1. TRABALHO SEM CARTEIRA ASSINADA: QUAIS SÃO OS MEUS DIREITOS?

Nos dias atuais, mais do que nunca, o trabalho sem carteira assinada vem elevando consideravelmente os números de trabalhadores brasileiros que, por necessidade, atuam na economia informal, o que acaba trazendo graves prejuízos para os obreiros, uma vez que sem esse documento, deixam de receber uma série de direitos que são garantidos aos trabalhadores com a CTPS assinada, como FGTS e INSS, por exemplo.

Porém, é muito importante que se esclareça, divulgue, enfim, que se torne cada vez mais público e de fácil entendimento que vocês trabalhadores que estão nessa situação saibam quais os direitos que possuem nessas condições e que se encoragem para lutar por eles contratando um profissional capacitado, sério e especializado na área trabalhista, que atue a favor da classe operária e lhe represente perante o Judiciário.

Para o Direito do Trabalho, o que vale é a realidade propriamente dita (verdade real), ou seja, se de fato o trabalhador prestou serviços como empregado para o patrão/empresa, pouco importando a que chamamos de verdade formal - dos documentos, até porque esses podem ser facilmente forjados pela empresa, tudo isso em razão do princípio da primazia da realidade, basilar na Justiça do Trabalho.

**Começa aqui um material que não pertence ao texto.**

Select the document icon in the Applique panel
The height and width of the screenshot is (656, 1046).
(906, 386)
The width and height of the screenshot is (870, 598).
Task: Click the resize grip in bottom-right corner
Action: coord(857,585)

Por esse motivo, ao entrar com ação na justiça e comprovar que de fato era empregado, um trabalhador sem carteira assinada terá reconhecido os mesmos direitos que os trabalhadores com CTPS registrada possuem.

São eles:

  • Férias + 1/3;
  • 13º salário;
  • Aviso-prévio;
  • Horas extras;
  • Adicional noturno;
  • Contribuições ao INSS (direito a receber benefício previdenciário, como por exemplo, auxílio-doença, aposentadoria por idade, etc);
  • Recolhimento do FGTS;
  • Seguro-desemprego;
  • Contagem do seu tempo de serviço para fins de aposentadoria por tempo de contribuição;
  • Salário-maternidade;
  • Vale-transporte;
  • Adicional de insalubridade/periculosidade;
  • Piso salarial;
  • Todos os demais direitos previstos nas normas coletivas do Sindicato da sua categoria profissional como cesta básica alimentação, adicional intraturno, reajustes salariais, dentre outros.

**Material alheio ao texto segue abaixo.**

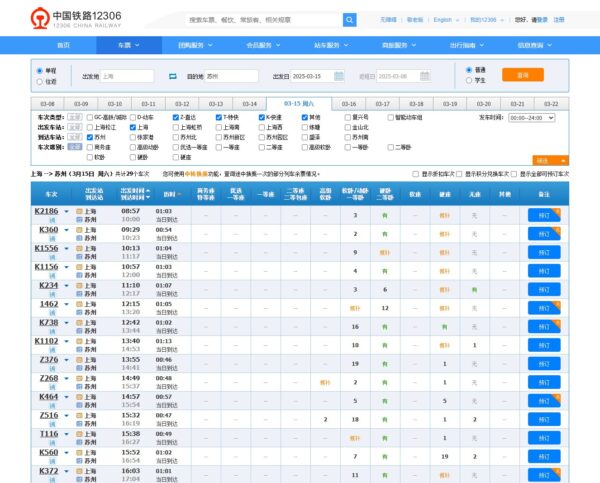This screenshot has width=600, height=483.
Task: Switch to the 03-16 date tab
Action: pos(349,104)
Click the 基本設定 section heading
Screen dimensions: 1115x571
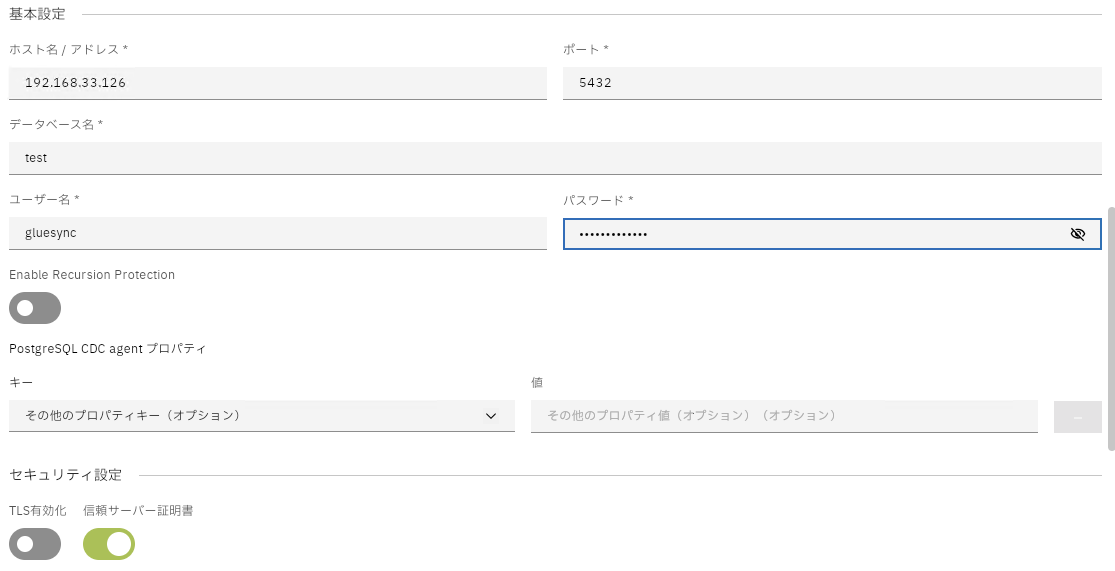tap(38, 13)
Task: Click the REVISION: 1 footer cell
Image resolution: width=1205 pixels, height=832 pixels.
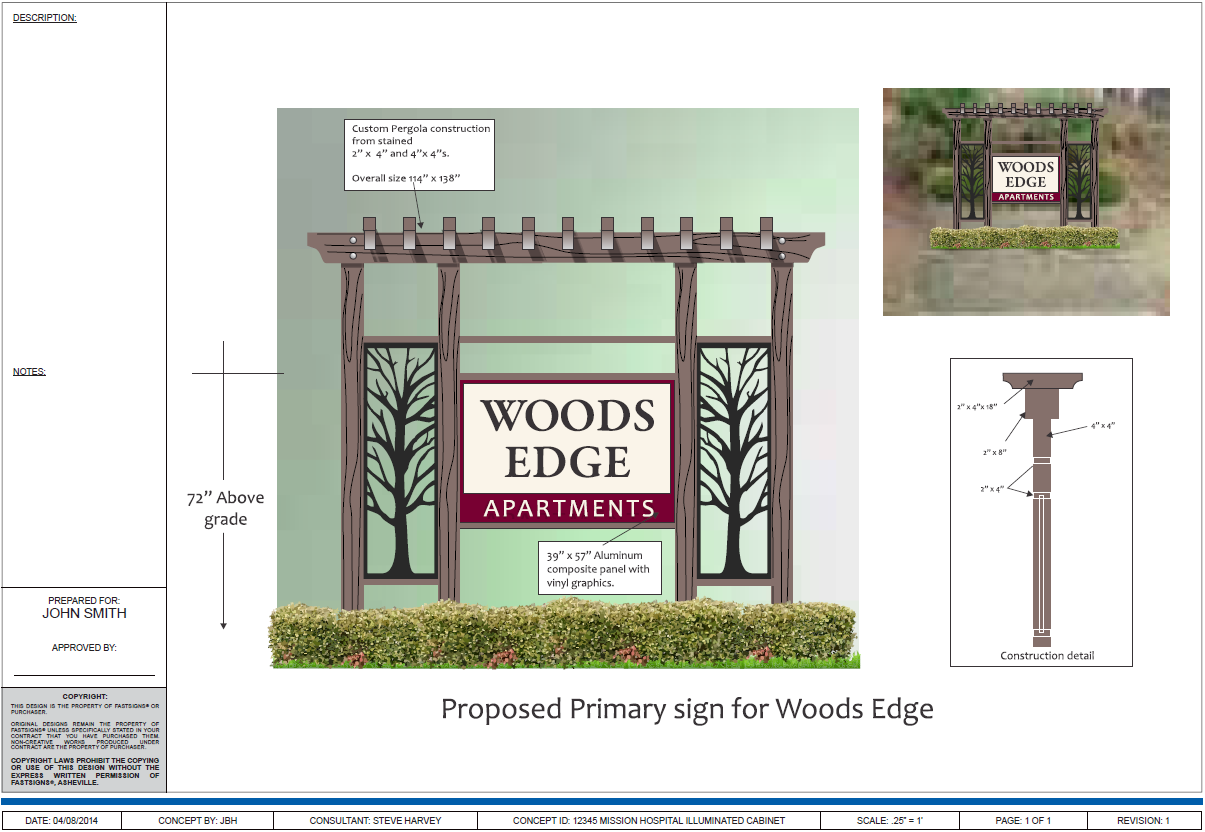Action: (1142, 821)
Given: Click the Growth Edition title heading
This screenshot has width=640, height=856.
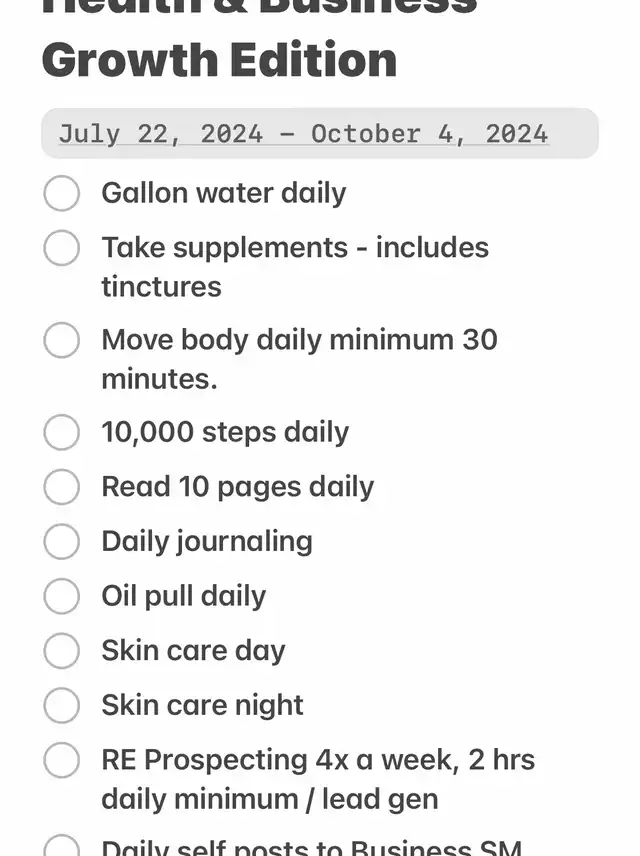Looking at the screenshot, I should tap(219, 60).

Como dito anteriormente, para que o obreiro possa ver reconhecidos todos os seus direitos como empregado é necessário entrar com uma ação trabalhista na Justiça do Trabalho e comprovar por meio de documentos (extrato da conta bancária, bilhetes do patrão, uniforme, crachás, emails, recibos, ordens do patrão, vídeos, fotos, mensagens no Whatsapp) e testemunhas o vínculo empregatício com essa empresa/patrão. Isso também serve para o funcionário regular que possui documentos, registros que não condizem com a realidade dos fatos, tendo o patrão que pagar todos os direitos acima citados que foram sonegados ou pagos a menor pela empresa/patrão.

Importante esclarecer que o prazo para entrar com essa ação trabalhista é de até 2 anos após o término do contrato de trabalho, podendo cobrar os direitos relativos aos últimos 5 anos contados da data da entrada do processo na justiça. Por essa razão a relevância de se procurar um advogado trabalhista capacitado o mais rápido possível para que o trabalhador possa cobrar o máximo, dentro desses 5 anos, possível.